◆ Your goal
Lines from the one containing "The image size is (2105, 1133)." to the end of the entries below must be reproduced exactly, with both end lines kept and no other line added.

◆ Available records
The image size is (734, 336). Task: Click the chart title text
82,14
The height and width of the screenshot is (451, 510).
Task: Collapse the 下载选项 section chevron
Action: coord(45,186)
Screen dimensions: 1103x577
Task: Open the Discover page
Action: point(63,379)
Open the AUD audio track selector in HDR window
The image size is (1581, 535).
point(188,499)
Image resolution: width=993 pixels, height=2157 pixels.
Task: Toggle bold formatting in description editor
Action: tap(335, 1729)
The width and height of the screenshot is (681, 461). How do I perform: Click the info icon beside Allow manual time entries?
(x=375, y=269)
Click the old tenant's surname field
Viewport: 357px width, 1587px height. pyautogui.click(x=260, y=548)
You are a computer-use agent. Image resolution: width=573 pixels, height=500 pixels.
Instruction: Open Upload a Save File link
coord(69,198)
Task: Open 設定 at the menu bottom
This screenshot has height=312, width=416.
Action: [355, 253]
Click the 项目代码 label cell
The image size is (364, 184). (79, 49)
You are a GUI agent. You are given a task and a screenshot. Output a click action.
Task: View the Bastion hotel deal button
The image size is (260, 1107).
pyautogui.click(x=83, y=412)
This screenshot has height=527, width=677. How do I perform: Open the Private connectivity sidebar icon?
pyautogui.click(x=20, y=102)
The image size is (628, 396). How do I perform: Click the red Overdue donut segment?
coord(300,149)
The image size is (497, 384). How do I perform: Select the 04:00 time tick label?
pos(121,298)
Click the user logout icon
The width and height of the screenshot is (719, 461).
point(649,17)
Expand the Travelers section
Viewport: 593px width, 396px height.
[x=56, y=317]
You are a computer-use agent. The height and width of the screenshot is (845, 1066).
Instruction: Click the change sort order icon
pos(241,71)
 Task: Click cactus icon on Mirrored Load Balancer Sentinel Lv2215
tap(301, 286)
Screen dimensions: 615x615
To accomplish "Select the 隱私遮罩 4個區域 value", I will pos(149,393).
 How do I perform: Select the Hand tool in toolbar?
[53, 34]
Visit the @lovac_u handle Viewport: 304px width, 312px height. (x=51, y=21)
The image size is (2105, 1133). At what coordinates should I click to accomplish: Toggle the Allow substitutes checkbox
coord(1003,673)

◆ Response to the task
The image size is (2105, 1133). At what coordinates should I click to accomplish: Toggle the Allow substitutes checkbox
coord(1003,673)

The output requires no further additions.